### WHAT THIS TASK INVOLVES
From the listing below, copy every line with the word "will".
*** Block opens ***
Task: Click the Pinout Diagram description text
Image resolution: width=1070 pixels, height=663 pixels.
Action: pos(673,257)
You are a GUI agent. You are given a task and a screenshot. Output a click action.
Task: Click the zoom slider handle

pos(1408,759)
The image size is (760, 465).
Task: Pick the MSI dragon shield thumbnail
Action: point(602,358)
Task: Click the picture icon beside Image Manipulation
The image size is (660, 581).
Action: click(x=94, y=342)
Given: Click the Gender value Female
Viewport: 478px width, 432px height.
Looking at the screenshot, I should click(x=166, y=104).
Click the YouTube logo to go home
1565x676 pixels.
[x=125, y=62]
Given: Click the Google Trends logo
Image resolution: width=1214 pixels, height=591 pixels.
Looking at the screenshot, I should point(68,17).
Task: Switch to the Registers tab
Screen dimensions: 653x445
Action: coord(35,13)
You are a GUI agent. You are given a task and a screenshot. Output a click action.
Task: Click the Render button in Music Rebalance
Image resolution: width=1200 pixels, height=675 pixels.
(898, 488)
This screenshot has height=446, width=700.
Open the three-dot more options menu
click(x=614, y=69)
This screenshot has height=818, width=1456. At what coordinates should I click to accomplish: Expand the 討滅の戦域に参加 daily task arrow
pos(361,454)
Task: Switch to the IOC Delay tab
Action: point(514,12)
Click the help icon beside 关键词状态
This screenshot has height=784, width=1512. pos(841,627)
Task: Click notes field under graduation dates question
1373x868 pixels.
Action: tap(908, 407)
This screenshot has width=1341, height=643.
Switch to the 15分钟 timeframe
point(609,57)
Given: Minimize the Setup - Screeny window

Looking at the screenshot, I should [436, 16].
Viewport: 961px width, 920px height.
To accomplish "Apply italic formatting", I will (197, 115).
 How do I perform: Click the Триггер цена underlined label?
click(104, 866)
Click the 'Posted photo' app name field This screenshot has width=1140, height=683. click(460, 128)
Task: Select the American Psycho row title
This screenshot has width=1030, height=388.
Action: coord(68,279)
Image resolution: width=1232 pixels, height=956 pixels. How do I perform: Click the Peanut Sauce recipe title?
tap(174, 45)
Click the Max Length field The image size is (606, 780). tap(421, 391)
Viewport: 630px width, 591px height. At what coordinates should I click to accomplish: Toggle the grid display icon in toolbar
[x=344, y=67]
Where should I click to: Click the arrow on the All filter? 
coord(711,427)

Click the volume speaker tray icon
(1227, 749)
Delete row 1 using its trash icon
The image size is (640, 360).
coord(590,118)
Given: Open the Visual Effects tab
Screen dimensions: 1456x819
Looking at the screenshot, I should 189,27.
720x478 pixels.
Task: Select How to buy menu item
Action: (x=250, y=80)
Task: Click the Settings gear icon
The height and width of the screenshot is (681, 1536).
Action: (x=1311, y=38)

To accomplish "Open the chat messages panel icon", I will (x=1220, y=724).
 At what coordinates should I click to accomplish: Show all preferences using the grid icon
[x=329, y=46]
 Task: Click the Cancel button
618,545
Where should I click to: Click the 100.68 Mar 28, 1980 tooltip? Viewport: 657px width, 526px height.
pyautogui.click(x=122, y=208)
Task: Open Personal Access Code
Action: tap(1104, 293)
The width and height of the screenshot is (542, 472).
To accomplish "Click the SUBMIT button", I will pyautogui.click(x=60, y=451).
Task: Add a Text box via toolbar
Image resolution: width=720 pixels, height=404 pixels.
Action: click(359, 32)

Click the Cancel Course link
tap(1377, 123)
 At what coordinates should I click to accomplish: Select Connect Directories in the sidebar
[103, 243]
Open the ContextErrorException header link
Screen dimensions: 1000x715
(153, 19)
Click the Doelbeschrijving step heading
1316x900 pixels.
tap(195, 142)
*** Block closes ***
### ANSWER BELOW
To accomplish "Apply italic formatting", I will (197, 115).
To accomplish "Open the chat messages panel icon", I will (x=1220, y=724).
To accomplish "Click the SUBMIT button", I will pyautogui.click(x=60, y=451).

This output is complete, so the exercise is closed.